● **TASK**:
In the material below, the required lines run from the one containing "News Sitemap (1035, 1544)" through the one containing "Gezondheidsraad. (2018). (Publicatienr.". Copy those lines exactly, ends included, and nothing else.

● **TASK INPUTS**:
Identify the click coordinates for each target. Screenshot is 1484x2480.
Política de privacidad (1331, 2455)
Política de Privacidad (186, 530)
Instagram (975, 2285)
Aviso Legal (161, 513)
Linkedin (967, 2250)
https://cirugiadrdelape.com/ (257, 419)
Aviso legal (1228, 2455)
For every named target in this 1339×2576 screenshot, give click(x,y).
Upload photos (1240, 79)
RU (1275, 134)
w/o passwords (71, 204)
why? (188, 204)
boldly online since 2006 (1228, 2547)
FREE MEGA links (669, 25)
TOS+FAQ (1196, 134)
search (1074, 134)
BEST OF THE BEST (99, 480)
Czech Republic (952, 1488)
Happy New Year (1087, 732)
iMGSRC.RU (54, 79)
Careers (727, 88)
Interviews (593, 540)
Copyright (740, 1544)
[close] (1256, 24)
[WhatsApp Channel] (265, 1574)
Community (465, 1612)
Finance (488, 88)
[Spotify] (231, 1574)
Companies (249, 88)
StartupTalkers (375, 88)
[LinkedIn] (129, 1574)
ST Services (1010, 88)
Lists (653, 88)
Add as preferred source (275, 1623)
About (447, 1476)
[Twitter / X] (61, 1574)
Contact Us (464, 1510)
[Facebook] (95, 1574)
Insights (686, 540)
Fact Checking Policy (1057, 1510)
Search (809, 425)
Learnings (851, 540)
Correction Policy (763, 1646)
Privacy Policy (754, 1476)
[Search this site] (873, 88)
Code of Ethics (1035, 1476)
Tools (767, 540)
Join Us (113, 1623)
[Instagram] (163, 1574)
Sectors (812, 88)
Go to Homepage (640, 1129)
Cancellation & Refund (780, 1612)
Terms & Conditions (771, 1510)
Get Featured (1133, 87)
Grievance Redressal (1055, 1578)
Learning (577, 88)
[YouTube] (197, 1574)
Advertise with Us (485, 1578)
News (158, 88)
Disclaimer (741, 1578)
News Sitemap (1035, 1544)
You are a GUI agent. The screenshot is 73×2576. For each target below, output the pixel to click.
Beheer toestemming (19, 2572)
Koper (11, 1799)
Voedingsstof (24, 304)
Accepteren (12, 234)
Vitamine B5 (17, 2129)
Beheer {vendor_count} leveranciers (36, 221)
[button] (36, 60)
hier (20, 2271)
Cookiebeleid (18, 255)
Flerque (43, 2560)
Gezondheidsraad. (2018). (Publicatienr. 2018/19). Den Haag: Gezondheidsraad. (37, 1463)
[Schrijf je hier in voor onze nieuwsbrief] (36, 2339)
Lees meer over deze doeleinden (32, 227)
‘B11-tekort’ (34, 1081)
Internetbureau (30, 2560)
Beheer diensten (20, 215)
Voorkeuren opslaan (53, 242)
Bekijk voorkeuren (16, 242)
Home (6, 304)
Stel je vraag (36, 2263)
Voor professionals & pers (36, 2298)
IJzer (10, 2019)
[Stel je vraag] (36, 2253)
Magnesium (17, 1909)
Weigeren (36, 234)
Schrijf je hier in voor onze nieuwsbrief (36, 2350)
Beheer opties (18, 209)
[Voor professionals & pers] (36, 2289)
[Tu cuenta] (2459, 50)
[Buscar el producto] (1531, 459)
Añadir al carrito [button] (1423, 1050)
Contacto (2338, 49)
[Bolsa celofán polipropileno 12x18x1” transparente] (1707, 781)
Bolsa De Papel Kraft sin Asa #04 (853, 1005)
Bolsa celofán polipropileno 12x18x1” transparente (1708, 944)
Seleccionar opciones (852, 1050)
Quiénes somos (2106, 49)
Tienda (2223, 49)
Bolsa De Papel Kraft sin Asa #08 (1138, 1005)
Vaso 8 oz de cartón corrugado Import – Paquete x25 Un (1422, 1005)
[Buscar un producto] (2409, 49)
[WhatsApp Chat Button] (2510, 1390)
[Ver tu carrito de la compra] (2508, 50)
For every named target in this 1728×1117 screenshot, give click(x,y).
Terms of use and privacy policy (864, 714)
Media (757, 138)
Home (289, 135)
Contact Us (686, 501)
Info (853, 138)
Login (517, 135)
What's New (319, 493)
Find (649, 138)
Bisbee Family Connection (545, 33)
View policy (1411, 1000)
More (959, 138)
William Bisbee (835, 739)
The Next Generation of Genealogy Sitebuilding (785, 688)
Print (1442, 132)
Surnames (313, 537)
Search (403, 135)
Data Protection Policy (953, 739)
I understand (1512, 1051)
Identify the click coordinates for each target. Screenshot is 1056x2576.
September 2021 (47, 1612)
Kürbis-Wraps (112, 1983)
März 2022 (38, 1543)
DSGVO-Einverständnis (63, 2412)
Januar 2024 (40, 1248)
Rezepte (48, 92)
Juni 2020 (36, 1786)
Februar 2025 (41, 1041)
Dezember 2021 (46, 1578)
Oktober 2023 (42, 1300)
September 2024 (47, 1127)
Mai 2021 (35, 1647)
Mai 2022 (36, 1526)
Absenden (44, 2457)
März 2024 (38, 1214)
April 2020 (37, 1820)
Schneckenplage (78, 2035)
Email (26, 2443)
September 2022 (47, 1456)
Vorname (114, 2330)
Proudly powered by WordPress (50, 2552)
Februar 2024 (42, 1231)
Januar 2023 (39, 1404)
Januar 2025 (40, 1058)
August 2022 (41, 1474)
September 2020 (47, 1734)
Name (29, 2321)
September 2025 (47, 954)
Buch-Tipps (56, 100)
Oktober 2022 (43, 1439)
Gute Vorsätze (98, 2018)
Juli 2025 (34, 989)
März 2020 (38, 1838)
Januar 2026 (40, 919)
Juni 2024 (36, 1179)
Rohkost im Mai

● **COMPLETED EXERCISE**:
News Sitemap (1035, 1544)
You are a GUI agent. The screenshot is 73×2576. For each target below, output the pixel to click.
Beheer toestemming (19, 2572)
Koper (11, 1799)
Voedingsstof (24, 304)
Accepteren (12, 234)
Vitamine B5 (17, 2129)
Beheer {vendor_count} leveranciers (36, 221)
[button] (36, 60)
hier (20, 2271)
Cookiebeleid (18, 255)
Flerque (43, 2560)
Gezondheidsraad. (2018). (Publicatienr. 2018/19). Den Haag: Gezondheidsraad. (37, 1463)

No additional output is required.